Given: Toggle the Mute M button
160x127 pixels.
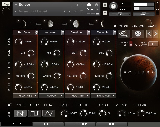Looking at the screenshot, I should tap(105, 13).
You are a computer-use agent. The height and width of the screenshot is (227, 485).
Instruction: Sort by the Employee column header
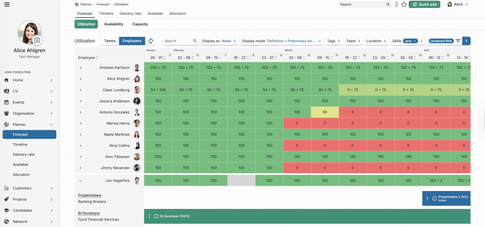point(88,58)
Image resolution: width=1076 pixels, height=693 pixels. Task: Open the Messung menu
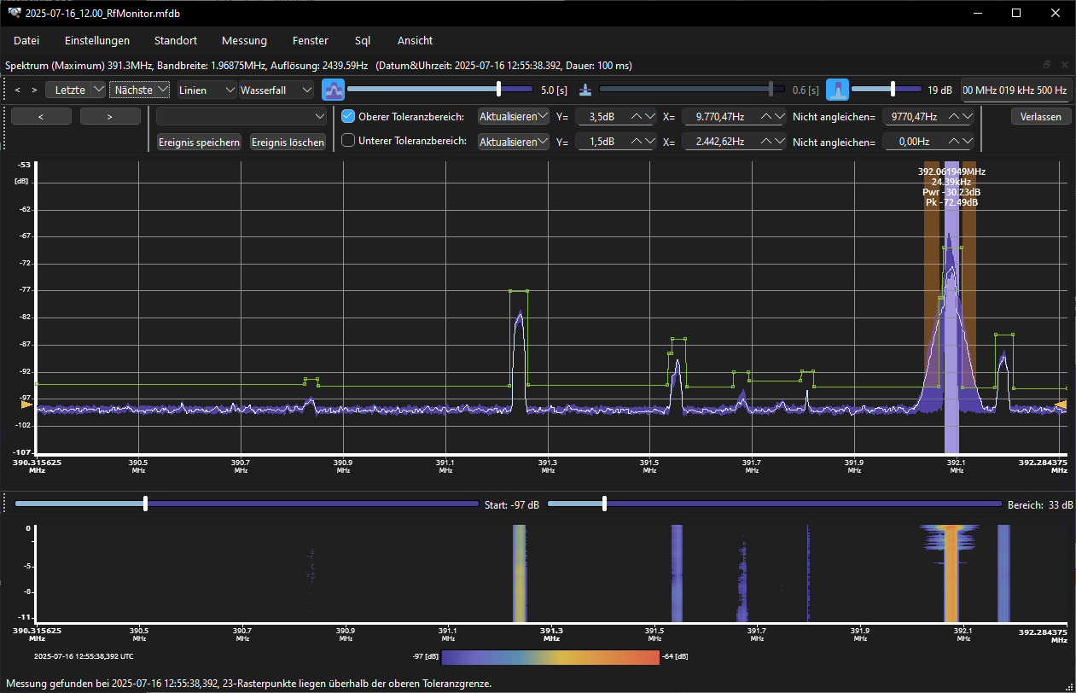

|---|

## WHAT YOU NEED TO DO
Every last line above must be reproduced as written, and no pictures belong in the copy.

## EXERCISE RESPONSE
Given: Toggle the Mute M button
160x127 pixels.
Looking at the screenshot, I should tap(105, 13).
You are a computer-use agent. The height and width of the screenshot is (227, 485).
Instruction: Sort by the Employee column header
point(88,58)
Image resolution: width=1076 pixels, height=693 pixels. Task: Open the Messung menu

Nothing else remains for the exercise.